La mer, le ciel, les nuages. Synchronicité...
Il y eut d'abord la "grisaille par rouleaux", la mer, puis le renoncement photographique, et presque aussitôt force bavardages mentaux – la ville laide sous les nuages où les pas s’engluent comme l’humeur, la campagne désolée, fléchie comme un paysage post-apocalyptique avec sa verdure autant que ses terres plombées aux cumulus, et le regard photographique, ce qu’il est chez moi, ce qui le motive, l’inhibe, le dévoie… au bout de quoi est venu un "premier jet" morcelé, exécrable de discontinuité. Enfin cela, maintes fois relu, corrigé, repris. Mais sans que j'aie à jeter à la corbeille des poignées de feuillets froissés ni à affronter d’illisibles gribouillis: tout s’est fait numériquement… Disparues, les pistes méandreuses du "travail en cours", les successions de repentirs – pas de ratures sur un fichier word, pas de traînées de blanc correcteur, ni de gommures, encore moins de paperolles collées et surajoutées [aparté: qu'ont à se mettre sous l'intellect les doctes spécialistes de l'art littéraire qui veulent étudier le processus d'écriture des auteurs d'aujourd'hui convertis aux ordinateurs, et n'ont donc plus à disposition ces brouillons et manuscrits si précieux à leurs spéculations?
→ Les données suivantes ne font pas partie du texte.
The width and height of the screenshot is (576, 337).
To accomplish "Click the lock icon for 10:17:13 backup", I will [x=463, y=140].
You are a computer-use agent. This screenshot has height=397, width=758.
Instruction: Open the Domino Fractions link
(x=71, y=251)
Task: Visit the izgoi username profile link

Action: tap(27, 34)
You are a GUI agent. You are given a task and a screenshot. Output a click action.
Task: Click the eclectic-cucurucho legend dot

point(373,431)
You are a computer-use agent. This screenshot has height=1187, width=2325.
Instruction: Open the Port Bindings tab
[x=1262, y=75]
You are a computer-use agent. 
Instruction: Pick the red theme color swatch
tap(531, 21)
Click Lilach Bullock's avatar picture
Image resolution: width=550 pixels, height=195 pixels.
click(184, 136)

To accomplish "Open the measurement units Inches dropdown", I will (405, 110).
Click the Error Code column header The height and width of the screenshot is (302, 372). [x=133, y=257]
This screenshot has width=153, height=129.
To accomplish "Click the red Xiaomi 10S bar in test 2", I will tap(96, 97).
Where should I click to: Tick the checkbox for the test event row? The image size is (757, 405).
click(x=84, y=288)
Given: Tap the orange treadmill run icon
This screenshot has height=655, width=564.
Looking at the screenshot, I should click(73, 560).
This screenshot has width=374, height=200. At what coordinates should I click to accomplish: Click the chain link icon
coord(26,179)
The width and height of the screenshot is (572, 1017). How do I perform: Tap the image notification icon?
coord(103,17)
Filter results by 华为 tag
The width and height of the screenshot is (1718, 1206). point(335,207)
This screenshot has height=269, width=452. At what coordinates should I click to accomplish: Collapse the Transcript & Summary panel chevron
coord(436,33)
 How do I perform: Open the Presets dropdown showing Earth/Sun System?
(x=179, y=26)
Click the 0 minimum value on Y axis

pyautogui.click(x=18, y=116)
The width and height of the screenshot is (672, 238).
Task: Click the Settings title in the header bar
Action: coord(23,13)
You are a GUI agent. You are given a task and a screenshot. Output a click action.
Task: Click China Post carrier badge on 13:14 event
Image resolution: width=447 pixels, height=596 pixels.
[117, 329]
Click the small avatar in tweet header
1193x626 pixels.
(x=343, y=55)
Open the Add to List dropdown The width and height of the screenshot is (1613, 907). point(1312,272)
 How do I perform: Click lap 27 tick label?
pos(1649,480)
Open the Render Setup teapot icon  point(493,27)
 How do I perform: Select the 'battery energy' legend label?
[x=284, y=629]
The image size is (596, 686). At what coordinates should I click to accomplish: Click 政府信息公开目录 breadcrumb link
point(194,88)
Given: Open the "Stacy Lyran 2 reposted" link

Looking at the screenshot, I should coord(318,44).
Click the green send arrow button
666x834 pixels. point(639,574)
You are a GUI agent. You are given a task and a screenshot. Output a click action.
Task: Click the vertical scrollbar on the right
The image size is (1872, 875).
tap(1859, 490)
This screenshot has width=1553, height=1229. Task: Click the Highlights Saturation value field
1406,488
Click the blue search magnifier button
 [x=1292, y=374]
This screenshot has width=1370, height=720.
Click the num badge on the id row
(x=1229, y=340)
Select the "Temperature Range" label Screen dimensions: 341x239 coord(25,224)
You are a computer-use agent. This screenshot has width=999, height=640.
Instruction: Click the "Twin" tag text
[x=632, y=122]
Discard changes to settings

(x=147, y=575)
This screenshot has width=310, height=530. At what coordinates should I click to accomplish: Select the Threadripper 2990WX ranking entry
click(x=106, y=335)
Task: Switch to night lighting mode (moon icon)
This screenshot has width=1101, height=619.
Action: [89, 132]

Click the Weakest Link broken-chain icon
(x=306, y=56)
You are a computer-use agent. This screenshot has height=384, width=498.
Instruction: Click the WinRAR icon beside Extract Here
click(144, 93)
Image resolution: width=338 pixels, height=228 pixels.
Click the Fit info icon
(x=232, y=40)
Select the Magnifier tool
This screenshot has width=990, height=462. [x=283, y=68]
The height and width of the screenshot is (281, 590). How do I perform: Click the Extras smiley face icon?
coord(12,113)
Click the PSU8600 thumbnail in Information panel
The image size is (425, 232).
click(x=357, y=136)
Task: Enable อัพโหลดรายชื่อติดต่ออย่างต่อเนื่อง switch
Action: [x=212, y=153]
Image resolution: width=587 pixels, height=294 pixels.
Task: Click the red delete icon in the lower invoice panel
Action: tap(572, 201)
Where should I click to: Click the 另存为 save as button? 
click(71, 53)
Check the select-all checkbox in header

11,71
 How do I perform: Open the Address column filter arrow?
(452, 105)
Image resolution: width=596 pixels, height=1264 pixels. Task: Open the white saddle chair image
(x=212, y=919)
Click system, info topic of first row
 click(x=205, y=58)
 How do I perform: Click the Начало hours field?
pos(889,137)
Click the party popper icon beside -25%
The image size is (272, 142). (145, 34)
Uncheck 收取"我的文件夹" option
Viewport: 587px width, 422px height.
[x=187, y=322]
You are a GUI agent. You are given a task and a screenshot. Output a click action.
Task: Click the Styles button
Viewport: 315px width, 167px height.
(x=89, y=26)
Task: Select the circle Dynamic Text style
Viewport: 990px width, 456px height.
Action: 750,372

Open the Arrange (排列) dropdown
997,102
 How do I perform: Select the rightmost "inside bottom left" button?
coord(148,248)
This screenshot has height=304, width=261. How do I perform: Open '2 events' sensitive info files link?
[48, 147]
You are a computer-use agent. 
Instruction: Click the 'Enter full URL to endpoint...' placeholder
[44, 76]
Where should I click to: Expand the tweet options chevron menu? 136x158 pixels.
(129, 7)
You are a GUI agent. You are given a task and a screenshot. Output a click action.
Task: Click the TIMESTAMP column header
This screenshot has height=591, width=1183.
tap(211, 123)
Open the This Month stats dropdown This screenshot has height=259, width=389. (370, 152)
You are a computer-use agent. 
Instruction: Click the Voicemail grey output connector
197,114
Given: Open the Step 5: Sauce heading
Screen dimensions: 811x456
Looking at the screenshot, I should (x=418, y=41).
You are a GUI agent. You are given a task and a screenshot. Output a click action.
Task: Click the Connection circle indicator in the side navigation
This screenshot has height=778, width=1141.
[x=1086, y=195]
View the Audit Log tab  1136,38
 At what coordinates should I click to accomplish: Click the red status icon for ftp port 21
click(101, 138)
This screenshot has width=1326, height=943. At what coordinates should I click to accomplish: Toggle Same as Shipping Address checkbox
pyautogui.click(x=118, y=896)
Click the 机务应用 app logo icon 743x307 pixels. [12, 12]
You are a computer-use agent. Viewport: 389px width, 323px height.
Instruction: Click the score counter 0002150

Plus largement, ne manque-t-il pas quelque chose à l'émotion de la lecture quand on ne peut plus avoir idée de ce à quoi ressemble l'écriture manuscrite d'une personne?].
Copier-coller.
Remplacer.
Ajuster la phrase aux modifications et veiller à éteindre tous les avertissements du correcteur automatique.
Relire quand même – le vérificateur ne réagit pas à toutes les fautes.
Au final, du propre et du lisse.
Ça me va.
* Claire Deluca, comédienne et metteur en scène, a présenté au festival de Sarlat 2014 un montage de textes puisés dans plusieurs œuvres de Marguerite Duras, Duras, la vie qui va, qu'elle a conçu, mis en scène et interprété avec Jean-Marie Lehec.